Life Lessons from Parenting on the Autistic Spectrum

The human brain is a complex system. Over millions of years of evolution, we’ve developed a fairly narrow range of normal behavior despite all possible outcomes. There are many different ways for a brain to work outside of the paramaters of normal behavior. There are many less ways for it to work within the paramaters of normal behavior. The fact that the overwhelming majority of us are within specs is a credit to the vast, complex biological system that we humans are.

When things go wrong with the brain, sometimes there’s an acute, isolated issue that either can or can’t be fixed. When they are discovered the outcomes are somewhat predictable. When fixable, they are fixed. When not, arrangements for the consequences are made.

Sometimes, the problem is more obscure. Things aren’t clear. The root cause is in question or completely invisible. For the 1 in 68 children diagnosed with autism, this is very often, even usually, the case. Autism is, after all, not really an ailment. Its a description of symptoms that, once scaled to a level of disability, warrant a diagnosis.

The cause is immaterial to that diagnosis.

We now know things about the impact the environment has on child development. We understand the role that the immune system can play in dealing with things. Our guts feed our brains and therefore develop them over time. We see this in rare diseases where the inability to metabolize proteins leads to severe impairment and death.
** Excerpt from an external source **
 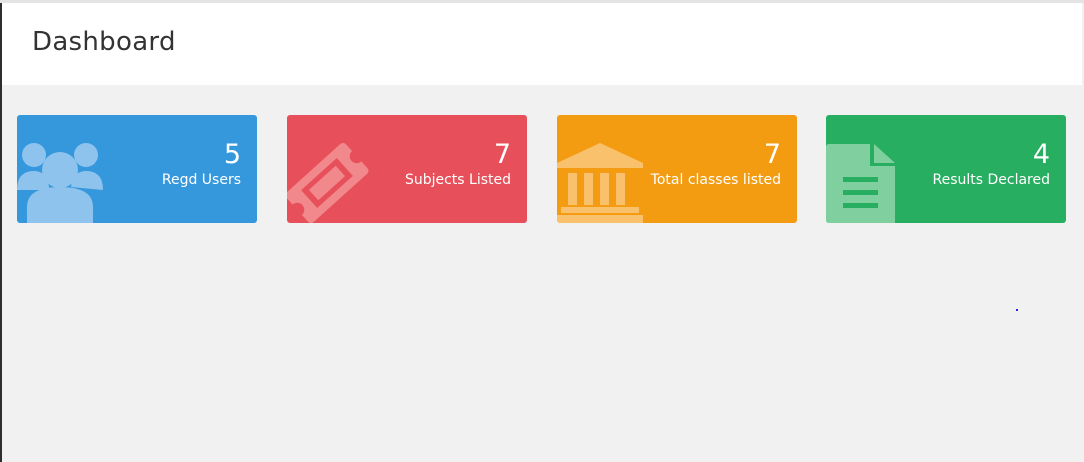 What do you see at coordinates (946, 169) in the screenshot?
I see `card-results-declared: 4 Results Declared` at bounding box center [946, 169].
But we don’t know what causes autism. And we don’t know how to cure it.

We do know that sometimes it’s cured. And we know the types of activities and environmental characteristics that correlate to higher instances of a cure. But nothing is certain. It’s within this insight that the great metaphor of life that is autism is found for me.

My 11 year old, diagnosed with Autism a month before his third birthday, takes a dozen dietary supplements a day.  He attends hours of therapy—neurostimulation, neuro-feedback, applied behavioral analysis, music therapy, chiropractic therapy, speech therapy—every week.

It costs a small fortune in time and money to do it. And he is not cured.

The lesson of life and autism is one of regret. Or better yet, a lack thereof. I don’t and likely never will know what impact what we do for my son has on his life. Even if he wakes up tomorrow cured, I’ll never know if it were simply natural development or all that we’ve done. I do know, that based on all the latest information, we’re doing the things that yield him the best opportunity to succeed within the bounds of the resources we have available.

The notion that it could all be for nothing, and that one day we may look back at it and wonder aloud to ourselves what else, besides try to help our son, could we have done with the resources we once had, is not one I spend much time on.

It has been my experience in a life surrounded by people who have accomplished great things in vague and ambiguous worlds, that those who make a difference in anything— society, government, science, industry, other—don’t either.